Entretien avec la première présidente du Réseau canadien des scientifiques noirs (nom officiel)
Établissement(s)
Université de Toronto
Province(s)
Ontario
Sujet(s)
Nature
Écologie

La sous-représentation des personnes noires dans le domaine des sciences, de la technologie, de l’ingénierie, des mathématiques et de la médecine est une problématique qui perdure au Canada. C’est aussi un gaspillage de talent et de points de vue qui pourraient profiter à la communauté de la recherche.

De pratiques discriminatoires flagrantes aux micro-agressions qui minent la confiance en soi, en passant par le sentiment d’isolement et le peu d’occasions de rencontrer d’autres scientifiques de couleur qui pourraient les soutenir, les encadrer ou avec lesquels collaborer, les personnes noires se heurtent à des obstacles du banc d’école aux plus hauts échelons professionnels du domaine des STIMM.

En 2020, un groupe de bénévoles a mis sur pied le Réseau canadien des scientifiques noirs pour « élever, rendre visible, reconnaître et connecter les personnes noires au Canada » qui œuvrent dans le domaine des STIMM. Depuis lors, le réseau a accompli un travail considérable, notamment en recrutant des centaines de membres. Nous avons parlé à Maydianne Andrade, cofondatrice et première présidente du réseau, pour mieux connaître les activités actuelles de l’organisme et sa vision de l’avenir.

Q: Le Réseau canadien des scientifiques noirs a tenu sa première réunion en juillet 2020. Comment en est-il arrivé là?

■ Consignes:
[1] Dans le texte sur le Réseau canadien des scientifiques noirs, en quelle année ce réseau a-t-il été mis sur pied ?
[2] Reprenez l'entretien sur le Réseau canadien des scientifiques noirs à partir de son dernier point.
Le matériel placé ci-après provient d'une source distincte.

■ Extrait de données:

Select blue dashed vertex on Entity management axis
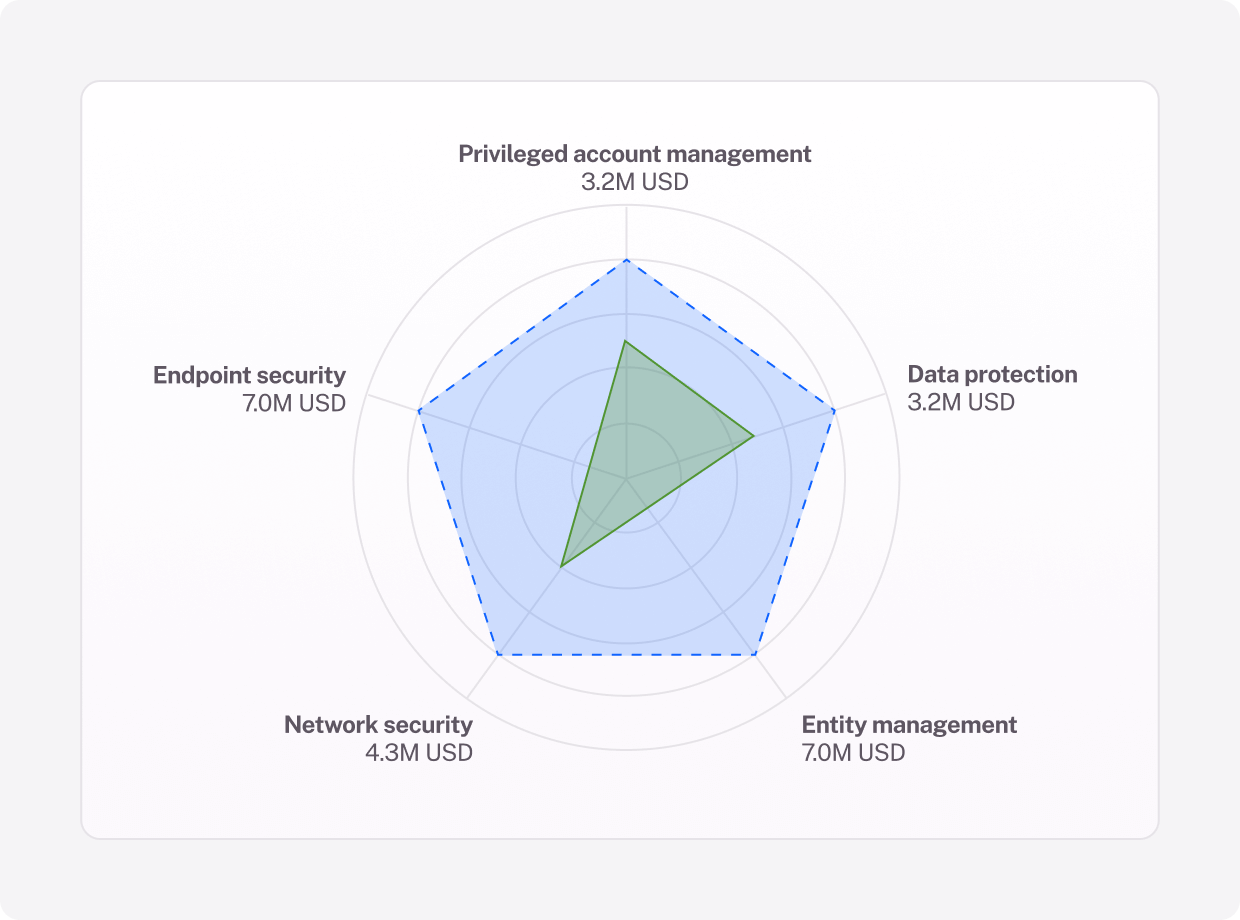The image size is (1240, 920). click(x=755, y=655)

■ Liste des réponses:
[1] Il a été mis sur pied en 2020.

[2]
Maydianne Andrade: Depuis de nombreuses années, nous étions un petit groupe de personnes à discuter des défis et de la sous-représentation des personnes noires dans les STIMM au Canada. La plupart d’entre nous étaient les seules personnes noires au sein de notre département, voire de notre campus, nous efforçant de changer les choses en solo et de faire en sorte que le milieu universitaire soit plus accueillant pour d’autres collègues de couleur. 

Pendant une bonne partie de cette période, soit une vingtaine d’années pour ma part, la majorité de nos collègues ne reconnaissaient pas l’existence d’obstacles particuliers pour les chercheuses et chercheurs noirs, fondés sur des stéréotypes négatifs omniprésents. Toute tentative de discussion sur les inégalités sous-jacentes se heurtait habituellement à une réponse du genre « Je ne fais pas attention à la couleur de la peau » ou « Pourquoi faut-il tout ramener au fait d’être noir? ». Et à mon avis, ce phénomène est encore plus marqué dans le domaine des sciences où plusieurs nient la présence de biais.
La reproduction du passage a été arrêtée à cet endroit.